In September 2016, active users of Mxit were notified that the service would be closed on September 24.

==Features==

Mxit was first released as a mobile phone instant messaging client, and required Java (J2ME) and internet connectivity via CSD, GPRS, 3G or Wifi to run.

Originally built for feature phones, versions were also released for BlackBerry, Android, iPhone, Windows Mobile devices and tablets.

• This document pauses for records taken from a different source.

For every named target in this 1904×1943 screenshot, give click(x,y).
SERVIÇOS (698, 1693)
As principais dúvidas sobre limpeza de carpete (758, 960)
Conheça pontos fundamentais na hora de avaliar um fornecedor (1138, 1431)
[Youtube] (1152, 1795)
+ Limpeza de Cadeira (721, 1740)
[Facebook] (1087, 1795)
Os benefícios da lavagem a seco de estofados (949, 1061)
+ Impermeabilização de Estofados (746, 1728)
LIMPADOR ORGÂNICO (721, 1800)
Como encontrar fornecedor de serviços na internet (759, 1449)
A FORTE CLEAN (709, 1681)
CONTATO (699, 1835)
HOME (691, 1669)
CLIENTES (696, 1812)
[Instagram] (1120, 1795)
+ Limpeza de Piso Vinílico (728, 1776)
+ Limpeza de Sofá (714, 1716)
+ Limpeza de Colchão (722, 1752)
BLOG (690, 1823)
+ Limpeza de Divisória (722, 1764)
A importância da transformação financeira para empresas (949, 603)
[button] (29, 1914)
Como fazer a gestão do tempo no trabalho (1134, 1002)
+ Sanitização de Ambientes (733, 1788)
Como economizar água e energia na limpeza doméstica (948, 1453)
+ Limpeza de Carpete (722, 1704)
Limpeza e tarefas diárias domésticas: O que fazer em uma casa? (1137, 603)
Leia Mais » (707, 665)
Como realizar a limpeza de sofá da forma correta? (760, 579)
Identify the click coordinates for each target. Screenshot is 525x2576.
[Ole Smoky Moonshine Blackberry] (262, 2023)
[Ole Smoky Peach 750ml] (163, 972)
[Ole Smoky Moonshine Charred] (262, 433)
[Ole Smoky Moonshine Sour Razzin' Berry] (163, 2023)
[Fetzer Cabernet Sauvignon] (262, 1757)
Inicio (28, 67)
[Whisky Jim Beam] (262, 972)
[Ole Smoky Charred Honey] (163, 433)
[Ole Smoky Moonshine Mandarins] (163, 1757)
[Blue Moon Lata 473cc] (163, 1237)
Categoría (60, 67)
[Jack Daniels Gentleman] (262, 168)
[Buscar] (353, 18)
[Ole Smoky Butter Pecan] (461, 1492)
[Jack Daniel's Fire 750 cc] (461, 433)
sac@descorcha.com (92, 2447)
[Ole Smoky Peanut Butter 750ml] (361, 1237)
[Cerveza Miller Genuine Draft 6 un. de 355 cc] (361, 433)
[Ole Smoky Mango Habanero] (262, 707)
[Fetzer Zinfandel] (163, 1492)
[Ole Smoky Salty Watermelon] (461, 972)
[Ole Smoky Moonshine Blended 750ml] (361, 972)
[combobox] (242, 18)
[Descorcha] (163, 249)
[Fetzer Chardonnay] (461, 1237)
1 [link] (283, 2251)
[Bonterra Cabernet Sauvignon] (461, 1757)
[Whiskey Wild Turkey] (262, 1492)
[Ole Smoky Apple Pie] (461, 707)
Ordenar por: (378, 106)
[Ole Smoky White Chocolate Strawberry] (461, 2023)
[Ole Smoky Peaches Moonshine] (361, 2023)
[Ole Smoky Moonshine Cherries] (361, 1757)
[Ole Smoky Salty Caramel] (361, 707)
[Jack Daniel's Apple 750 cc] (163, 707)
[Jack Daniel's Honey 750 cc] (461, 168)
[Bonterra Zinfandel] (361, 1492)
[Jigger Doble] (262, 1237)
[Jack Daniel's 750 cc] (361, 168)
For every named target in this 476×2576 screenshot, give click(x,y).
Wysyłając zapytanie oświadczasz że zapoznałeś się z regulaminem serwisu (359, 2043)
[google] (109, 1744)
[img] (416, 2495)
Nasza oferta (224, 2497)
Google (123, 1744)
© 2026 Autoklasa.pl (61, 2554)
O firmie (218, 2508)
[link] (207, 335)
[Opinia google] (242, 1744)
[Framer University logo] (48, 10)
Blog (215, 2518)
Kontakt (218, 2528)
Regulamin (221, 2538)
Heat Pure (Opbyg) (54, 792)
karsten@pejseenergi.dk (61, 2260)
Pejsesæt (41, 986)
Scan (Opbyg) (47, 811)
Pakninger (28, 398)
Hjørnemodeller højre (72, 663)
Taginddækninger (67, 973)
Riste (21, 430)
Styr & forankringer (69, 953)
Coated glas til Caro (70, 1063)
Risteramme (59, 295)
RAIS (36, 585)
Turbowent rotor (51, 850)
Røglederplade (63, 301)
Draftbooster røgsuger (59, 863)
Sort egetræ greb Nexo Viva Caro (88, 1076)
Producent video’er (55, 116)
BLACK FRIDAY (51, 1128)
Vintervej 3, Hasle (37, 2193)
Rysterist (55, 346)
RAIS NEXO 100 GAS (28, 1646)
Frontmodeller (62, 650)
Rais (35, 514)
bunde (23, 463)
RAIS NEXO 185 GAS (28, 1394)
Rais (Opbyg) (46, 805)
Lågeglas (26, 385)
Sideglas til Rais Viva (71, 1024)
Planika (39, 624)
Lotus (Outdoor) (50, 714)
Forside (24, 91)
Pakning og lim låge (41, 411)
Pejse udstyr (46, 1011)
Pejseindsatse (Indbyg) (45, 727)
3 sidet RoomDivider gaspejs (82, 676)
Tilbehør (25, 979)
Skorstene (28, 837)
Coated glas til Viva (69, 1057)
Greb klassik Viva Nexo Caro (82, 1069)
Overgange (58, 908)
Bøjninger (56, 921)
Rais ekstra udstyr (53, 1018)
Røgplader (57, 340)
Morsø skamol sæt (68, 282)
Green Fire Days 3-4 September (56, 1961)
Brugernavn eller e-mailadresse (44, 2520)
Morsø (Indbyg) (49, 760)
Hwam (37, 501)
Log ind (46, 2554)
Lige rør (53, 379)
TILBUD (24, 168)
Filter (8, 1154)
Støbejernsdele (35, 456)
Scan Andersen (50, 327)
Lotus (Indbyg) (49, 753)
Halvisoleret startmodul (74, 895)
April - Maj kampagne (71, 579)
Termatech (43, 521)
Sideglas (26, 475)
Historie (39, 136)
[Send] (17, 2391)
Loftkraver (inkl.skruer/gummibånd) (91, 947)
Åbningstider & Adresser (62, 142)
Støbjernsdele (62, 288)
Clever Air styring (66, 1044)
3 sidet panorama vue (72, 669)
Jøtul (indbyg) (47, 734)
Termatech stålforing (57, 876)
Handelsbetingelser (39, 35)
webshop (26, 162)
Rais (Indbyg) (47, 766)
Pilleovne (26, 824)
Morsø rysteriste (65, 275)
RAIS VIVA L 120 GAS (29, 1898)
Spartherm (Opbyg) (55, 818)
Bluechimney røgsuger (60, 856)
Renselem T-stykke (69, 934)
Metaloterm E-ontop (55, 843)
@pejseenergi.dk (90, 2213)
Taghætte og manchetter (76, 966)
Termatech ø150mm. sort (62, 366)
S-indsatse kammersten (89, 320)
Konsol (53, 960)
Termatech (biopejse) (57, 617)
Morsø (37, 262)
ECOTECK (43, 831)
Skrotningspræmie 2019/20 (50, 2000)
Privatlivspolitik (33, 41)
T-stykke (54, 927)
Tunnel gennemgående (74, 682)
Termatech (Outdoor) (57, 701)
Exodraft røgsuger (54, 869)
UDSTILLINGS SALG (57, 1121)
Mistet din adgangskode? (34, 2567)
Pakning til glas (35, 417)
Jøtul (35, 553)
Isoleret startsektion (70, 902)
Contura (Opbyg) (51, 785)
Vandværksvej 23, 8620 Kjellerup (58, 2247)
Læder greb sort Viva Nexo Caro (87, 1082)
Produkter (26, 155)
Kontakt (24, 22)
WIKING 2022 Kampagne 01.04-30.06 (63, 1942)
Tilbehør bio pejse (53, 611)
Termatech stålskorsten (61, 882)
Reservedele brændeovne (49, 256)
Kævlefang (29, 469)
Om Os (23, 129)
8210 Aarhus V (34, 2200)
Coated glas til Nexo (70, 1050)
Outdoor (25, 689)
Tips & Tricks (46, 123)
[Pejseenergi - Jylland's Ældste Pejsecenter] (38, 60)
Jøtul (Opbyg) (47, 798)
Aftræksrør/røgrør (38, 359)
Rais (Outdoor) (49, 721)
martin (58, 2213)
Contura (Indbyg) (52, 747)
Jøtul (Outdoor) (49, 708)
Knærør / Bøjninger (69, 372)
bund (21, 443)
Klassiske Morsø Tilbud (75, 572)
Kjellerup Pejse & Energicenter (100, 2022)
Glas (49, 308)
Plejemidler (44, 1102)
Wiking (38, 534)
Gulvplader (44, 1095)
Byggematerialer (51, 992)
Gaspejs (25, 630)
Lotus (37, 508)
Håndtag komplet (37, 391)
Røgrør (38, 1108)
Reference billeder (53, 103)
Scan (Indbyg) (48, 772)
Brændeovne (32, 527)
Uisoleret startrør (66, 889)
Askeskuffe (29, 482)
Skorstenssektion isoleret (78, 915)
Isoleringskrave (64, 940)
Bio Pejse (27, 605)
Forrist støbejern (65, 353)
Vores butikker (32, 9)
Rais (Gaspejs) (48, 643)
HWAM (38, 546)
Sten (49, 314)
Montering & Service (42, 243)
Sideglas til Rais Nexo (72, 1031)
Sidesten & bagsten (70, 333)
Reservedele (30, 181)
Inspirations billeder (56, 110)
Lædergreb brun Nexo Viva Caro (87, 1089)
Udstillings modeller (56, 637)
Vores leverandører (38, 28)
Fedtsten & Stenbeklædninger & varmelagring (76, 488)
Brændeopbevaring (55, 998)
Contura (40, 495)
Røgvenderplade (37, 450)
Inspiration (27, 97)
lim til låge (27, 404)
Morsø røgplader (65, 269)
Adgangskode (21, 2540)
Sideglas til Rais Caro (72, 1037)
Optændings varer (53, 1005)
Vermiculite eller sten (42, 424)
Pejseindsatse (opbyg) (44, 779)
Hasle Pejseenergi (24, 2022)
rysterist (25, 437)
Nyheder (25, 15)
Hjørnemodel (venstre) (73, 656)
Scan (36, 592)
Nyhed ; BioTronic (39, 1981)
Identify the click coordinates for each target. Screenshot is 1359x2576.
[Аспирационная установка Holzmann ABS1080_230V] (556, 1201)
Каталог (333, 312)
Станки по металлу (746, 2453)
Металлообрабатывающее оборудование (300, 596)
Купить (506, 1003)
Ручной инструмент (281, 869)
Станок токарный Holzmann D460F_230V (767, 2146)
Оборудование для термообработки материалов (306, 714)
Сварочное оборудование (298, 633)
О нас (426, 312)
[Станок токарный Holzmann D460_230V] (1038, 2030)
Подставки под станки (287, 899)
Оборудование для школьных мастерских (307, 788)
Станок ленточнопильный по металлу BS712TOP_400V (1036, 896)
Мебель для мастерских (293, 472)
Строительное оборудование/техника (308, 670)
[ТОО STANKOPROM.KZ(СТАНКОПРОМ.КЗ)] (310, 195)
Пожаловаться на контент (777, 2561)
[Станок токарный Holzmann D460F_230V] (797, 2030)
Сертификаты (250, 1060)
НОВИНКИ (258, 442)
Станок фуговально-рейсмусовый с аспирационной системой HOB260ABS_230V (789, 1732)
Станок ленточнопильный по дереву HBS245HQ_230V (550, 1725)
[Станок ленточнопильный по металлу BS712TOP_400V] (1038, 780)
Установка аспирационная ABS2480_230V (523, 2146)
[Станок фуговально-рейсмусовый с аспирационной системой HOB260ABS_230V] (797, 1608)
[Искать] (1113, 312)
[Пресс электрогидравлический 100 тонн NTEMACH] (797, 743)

In addition to one-on-one and group chat functions, Mxit offered public chat zones, as well as apps and a games ecosystem.

==Platforms==

===Supported platforms===
Mxit was available on a variety of mobile and computing platforms, each independently developed for the platform.
Those were:
- Android
- BlackBerry OS
- iOS
- Java ME
- Linux using Pidgin
- Mac OS X using Adium
- Microsoft Windows using Pidgin and MXit EVO
- Windows Phone

===Historical last versions===

| Platform | Last version | Release date | Third party |
|---|---|---|---|
| Java ME | 7.1.0 | November 12, 2013 | No |
| BlackBerry | 7.0.1.389 | January 27, 2014 | No |
| iPhone | 7.2.0 | April 5, 2014 | No |
| Android | 7.2.1 | April 23, 2014 | No |
| Windows Phone 8 | 1.0.3.1 | December 6, 2012 | No |
| Windows Phone 7 | 1.0.3.0 | May 25, 2012 | No |
| Linux | 2.9.0, Pidgin | June 23, 2011 | Yes, Pidgin only, bundled plugin |
| Microsoft Windows | 2.9.0, Pidgin 2.0.1, MXit Evo | June 23, 2011 December 13, 2010 | Yes, Pidgin, bundled plugin |
| Mac OS X | 1.0 | August 31, 2009 | Yes, Adium only, separate plugin |

==International presence==
Mxit operated in many international markets. Mxit was officially supported in Malaysia, India, Indonesia, United Kingdom, United States, Nigeria, Brazil, France, Germany, Italy, Portugal, and South Africa. In August 2007 Mxit commissioned their European Data Centre located in Frankfurt, Germany. The purpose of this server farm was to take over most of the international traffic from the South African servers. In September 2010, Mxit launched in Kenya, making it the first country outside of South Africa to have access to the full range of features.

==Security==
On November 4, 2014, Mxit scored 0 out of 7 points on the Electronic Frontier Foundation's secure messaging scorecard. It lost points because communications are not encrypted in transit, communications are not encrypted with a key the provider doesn't have access to, users can't verify contacts' identities, past messages are not secure if the encryption keys are stolen, the code is not open to independent review, the security design is not properly documented, and there has not been a recent independent code audit.